::: PROVIDED RECORDS
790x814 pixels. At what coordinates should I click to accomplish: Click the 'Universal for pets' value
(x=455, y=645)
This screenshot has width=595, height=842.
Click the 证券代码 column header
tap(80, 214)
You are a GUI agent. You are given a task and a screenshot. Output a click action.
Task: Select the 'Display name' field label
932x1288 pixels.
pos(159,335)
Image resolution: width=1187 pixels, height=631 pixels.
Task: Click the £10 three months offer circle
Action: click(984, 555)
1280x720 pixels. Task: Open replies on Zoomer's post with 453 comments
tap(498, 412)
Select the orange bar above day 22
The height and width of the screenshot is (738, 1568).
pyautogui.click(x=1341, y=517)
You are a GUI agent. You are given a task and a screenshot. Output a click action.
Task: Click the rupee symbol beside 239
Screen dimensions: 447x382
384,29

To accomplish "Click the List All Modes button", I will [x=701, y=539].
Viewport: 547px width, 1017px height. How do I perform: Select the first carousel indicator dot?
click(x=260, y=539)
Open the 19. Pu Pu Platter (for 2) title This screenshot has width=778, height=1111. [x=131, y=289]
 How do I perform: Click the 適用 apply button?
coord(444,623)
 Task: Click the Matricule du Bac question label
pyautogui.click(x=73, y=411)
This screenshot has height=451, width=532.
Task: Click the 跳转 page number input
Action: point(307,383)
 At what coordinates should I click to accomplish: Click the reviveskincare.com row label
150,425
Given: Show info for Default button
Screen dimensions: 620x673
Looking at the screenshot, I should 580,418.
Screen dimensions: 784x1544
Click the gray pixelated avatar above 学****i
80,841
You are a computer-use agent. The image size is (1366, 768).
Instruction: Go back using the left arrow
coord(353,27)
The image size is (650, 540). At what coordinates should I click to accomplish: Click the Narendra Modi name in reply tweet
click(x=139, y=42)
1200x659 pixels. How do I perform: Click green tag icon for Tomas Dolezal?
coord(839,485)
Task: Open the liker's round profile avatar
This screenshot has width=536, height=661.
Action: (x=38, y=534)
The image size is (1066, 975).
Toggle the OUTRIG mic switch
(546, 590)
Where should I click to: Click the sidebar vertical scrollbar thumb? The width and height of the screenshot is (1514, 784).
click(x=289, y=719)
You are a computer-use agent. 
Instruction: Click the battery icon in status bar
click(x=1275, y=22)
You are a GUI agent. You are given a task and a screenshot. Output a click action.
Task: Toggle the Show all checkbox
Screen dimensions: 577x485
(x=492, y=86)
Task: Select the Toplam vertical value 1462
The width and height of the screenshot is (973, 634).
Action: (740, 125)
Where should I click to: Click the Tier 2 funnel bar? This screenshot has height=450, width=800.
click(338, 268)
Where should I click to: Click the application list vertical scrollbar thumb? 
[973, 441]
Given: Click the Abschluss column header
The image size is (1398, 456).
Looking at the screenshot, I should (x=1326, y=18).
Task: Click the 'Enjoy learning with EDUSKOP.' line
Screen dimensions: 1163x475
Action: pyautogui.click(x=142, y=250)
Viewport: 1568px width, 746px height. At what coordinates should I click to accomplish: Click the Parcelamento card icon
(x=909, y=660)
::::::
WHAT THE TASK ASKS
Filter the entries down to the lines with the word "computer" in them.

WRITTEN SOLUTION
You are a computer-use agent. The image size is (1366, 768).
You are a computer-use agent. 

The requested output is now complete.